--- start of Rows ---

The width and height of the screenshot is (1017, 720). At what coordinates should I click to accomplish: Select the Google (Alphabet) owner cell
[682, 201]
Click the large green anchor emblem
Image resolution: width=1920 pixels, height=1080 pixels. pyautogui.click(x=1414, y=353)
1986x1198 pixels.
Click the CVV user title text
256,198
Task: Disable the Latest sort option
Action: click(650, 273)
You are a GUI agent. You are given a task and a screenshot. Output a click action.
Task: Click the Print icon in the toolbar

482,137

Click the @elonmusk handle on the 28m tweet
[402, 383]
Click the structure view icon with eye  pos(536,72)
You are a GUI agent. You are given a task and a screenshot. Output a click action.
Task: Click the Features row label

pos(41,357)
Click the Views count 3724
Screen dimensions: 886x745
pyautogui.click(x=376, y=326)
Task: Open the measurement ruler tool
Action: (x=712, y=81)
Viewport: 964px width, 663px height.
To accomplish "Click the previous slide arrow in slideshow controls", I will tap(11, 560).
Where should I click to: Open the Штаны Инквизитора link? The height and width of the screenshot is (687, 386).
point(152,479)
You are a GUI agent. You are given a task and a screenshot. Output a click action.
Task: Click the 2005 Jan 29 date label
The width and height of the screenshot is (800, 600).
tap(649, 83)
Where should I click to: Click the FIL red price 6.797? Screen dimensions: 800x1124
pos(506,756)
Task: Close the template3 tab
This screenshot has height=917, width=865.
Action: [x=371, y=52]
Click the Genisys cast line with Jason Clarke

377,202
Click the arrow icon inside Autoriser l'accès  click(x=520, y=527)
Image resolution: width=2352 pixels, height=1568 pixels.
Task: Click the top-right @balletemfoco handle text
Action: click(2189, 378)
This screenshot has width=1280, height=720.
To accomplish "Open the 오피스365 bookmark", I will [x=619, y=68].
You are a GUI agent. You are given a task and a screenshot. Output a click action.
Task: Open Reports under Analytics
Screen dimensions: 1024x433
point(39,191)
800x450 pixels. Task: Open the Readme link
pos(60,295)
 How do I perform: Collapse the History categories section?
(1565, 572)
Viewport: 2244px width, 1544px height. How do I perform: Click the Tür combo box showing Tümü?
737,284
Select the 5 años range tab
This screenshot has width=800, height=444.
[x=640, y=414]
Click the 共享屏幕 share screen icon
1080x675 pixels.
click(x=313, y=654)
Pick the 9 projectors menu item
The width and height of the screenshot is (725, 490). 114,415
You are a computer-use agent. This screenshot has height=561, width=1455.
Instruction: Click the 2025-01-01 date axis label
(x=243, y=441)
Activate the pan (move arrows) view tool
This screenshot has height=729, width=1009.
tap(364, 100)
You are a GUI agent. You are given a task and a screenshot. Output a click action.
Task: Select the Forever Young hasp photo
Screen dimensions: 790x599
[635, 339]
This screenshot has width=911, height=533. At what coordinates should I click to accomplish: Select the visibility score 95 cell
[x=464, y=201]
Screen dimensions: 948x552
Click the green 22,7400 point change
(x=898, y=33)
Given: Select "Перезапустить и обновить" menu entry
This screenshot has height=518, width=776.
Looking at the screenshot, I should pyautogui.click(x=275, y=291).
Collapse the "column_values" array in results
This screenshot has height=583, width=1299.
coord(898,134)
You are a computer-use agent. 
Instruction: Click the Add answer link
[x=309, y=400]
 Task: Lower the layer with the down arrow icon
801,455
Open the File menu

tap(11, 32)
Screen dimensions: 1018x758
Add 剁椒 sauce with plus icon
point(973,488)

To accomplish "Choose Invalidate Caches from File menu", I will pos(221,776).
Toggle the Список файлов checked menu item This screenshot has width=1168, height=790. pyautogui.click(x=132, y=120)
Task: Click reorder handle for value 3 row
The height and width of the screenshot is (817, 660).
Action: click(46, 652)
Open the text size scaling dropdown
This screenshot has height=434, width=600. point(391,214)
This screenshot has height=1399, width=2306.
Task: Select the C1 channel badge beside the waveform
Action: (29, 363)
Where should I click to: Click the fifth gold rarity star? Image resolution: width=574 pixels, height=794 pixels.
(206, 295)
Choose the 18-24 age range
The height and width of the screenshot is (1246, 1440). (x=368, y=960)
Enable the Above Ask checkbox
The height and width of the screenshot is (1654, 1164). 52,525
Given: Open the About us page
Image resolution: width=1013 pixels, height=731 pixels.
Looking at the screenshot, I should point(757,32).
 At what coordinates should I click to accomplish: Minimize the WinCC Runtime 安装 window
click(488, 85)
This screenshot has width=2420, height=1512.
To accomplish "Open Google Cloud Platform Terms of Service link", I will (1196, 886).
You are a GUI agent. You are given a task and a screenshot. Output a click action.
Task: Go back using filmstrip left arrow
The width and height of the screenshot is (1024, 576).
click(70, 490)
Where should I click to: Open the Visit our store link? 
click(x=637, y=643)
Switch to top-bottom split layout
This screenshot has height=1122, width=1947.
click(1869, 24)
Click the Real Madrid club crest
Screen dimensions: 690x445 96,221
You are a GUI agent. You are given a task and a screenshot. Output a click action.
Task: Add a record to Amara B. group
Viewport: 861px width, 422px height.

--- end of Rows ---

> Task objective: Could you rewrite these lines with every "GUI agent" swapped for "screen assistant" and nothing else altered?

> Exercise output:
The width and height of the screenshot is (1017, 720). At what coordinates should I click to accomplish: Select the Google (Alphabet) owner cell
[682, 201]
Click the large green anchor emblem
Image resolution: width=1920 pixels, height=1080 pixels. pyautogui.click(x=1414, y=353)
1986x1198 pixels.
Click the CVV user title text
256,198
Task: Disable the Latest sort option
Action: click(650, 273)
You are a screen assistant. You are given a task and a screenshot. Output a click action.
Task: Click the Print icon in the toolbar

482,137

Click the @elonmusk handle on the 28m tweet
[402, 383]
Click the structure view icon with eye  pos(536,72)
You are a screen assistant. You are given a task and a screenshot. Output a click action.
Task: Click the Features row label

pos(41,357)
Click the Views count 3724
Screen dimensions: 886x745
pyautogui.click(x=376, y=326)
Task: Open the measurement ruler tool
Action: (x=712, y=81)
Viewport: 964px width, 663px height.
To accomplish "Click the previous slide arrow in slideshow controls", I will tap(11, 560).
Where should I click to: Open the Штаны Инквизитора link? The height and width of the screenshot is (687, 386).
point(152,479)
You are a screen assistant. You are given a task and a screenshot. Output a click action.
Task: Click the 2005 Jan 29 date label
The width and height of the screenshot is (800, 600).
tap(649, 83)
Where should I click to: Click the FIL red price 6.797? Screen dimensions: 800x1124
pos(506,756)
Task: Close the template3 tab
This screenshot has height=917, width=865.
Action: [x=371, y=52]
Click the Genisys cast line with Jason Clarke

377,202
Click the arrow icon inside Autoriser l'accès  click(x=520, y=527)
Image resolution: width=2352 pixels, height=1568 pixels.
Task: Click the top-right @balletemfoco handle text
Action: click(2189, 378)
This screenshot has width=1280, height=720.
To accomplish "Open the 오피스365 bookmark", I will [x=619, y=68].
You are a screen assistant. You are given a task and a screenshot. Output a click action.
Task: Open Reports under Analytics
Screen dimensions: 1024x433
point(39,191)
800x450 pixels. Task: Open the Readme link
pos(60,295)
 How do I perform: Collapse the History categories section?
(1565, 572)
Viewport: 2244px width, 1544px height. How do I perform: Click the Tür combo box showing Tümü?
737,284
Select the 5 años range tab
This screenshot has width=800, height=444.
[x=640, y=414]
Click the 共享屏幕 share screen icon
1080x675 pixels.
click(x=313, y=654)
Pick the 9 projectors menu item
The width and height of the screenshot is (725, 490). 114,415
You are a computer-use agent. This screenshot has height=561, width=1455.
Instruction: Click the 2025-01-01 date axis label
(x=243, y=441)
Activate the pan (move arrows) view tool
This screenshot has height=729, width=1009.
tap(364, 100)
You are a screen assistant. You are given a task and a screenshot. Output a click action.
Task: Select the Forever Young hasp photo
Screen dimensions: 790x599
[635, 339]
This screenshot has width=911, height=533. At what coordinates should I click to accomplish: Select the visibility score 95 cell
[x=464, y=201]
Screen dimensions: 948x552
Click the green 22,7400 point change
(x=898, y=33)
Given: Select "Перезапустить и обновить" menu entry
This screenshot has height=518, width=776.
Looking at the screenshot, I should pyautogui.click(x=275, y=291).
Collapse the "column_values" array in results
This screenshot has height=583, width=1299.
coord(898,134)
You are a computer-use agent. 
Instruction: Click the Add answer link
[x=309, y=400]
 Task: Lower the layer with the down arrow icon
801,455
Open the File menu

tap(11, 32)
Screen dimensions: 1018x758
Add 剁椒 sauce with plus icon
point(973,488)

To accomplish "Choose Invalidate Caches from File menu", I will pos(221,776).
Toggle the Список файлов checked menu item This screenshot has width=1168, height=790. pyautogui.click(x=132, y=120)
Task: Click reorder handle for value 3 row
The height and width of the screenshot is (817, 660).
Action: click(46, 652)
Open the text size scaling dropdown
This screenshot has height=434, width=600. point(391,214)
This screenshot has height=1399, width=2306.
Task: Select the C1 channel badge beside the waveform
Action: (29, 363)
Where should I click to: Click the fifth gold rarity star? Image resolution: width=574 pixels, height=794 pixels.
(206, 295)
Choose the 18-24 age range
The height and width of the screenshot is (1246, 1440). (x=368, y=960)
Enable the Above Ask checkbox
The height and width of the screenshot is (1654, 1164). 52,525
Given: Open the About us page
Image resolution: width=1013 pixels, height=731 pixels.
Looking at the screenshot, I should point(757,32).
 At what coordinates should I click to accomplish: Minimize the WinCC Runtime 安装 window
click(488, 85)
This screenshot has width=2420, height=1512.
To accomplish "Open Google Cloud Platform Terms of Service link", I will (1196, 886).
You are a screen assistant. You are given a task and a screenshot. Output a click action.
Task: Go back using filmstrip left arrow
The width and height of the screenshot is (1024, 576).
click(70, 490)
Where should I click to: Open the Visit our store link? 
click(x=637, y=643)
Switch to top-bottom split layout
This screenshot has height=1122, width=1947.
click(1869, 24)
Click the Real Madrid club crest
Screen dimensions: 690x445 96,221
You are a screen assistant. You are given a task and a screenshot. Output a click action.
Task: Add a record to Amara B. group
Viewport: 861px width, 422px height.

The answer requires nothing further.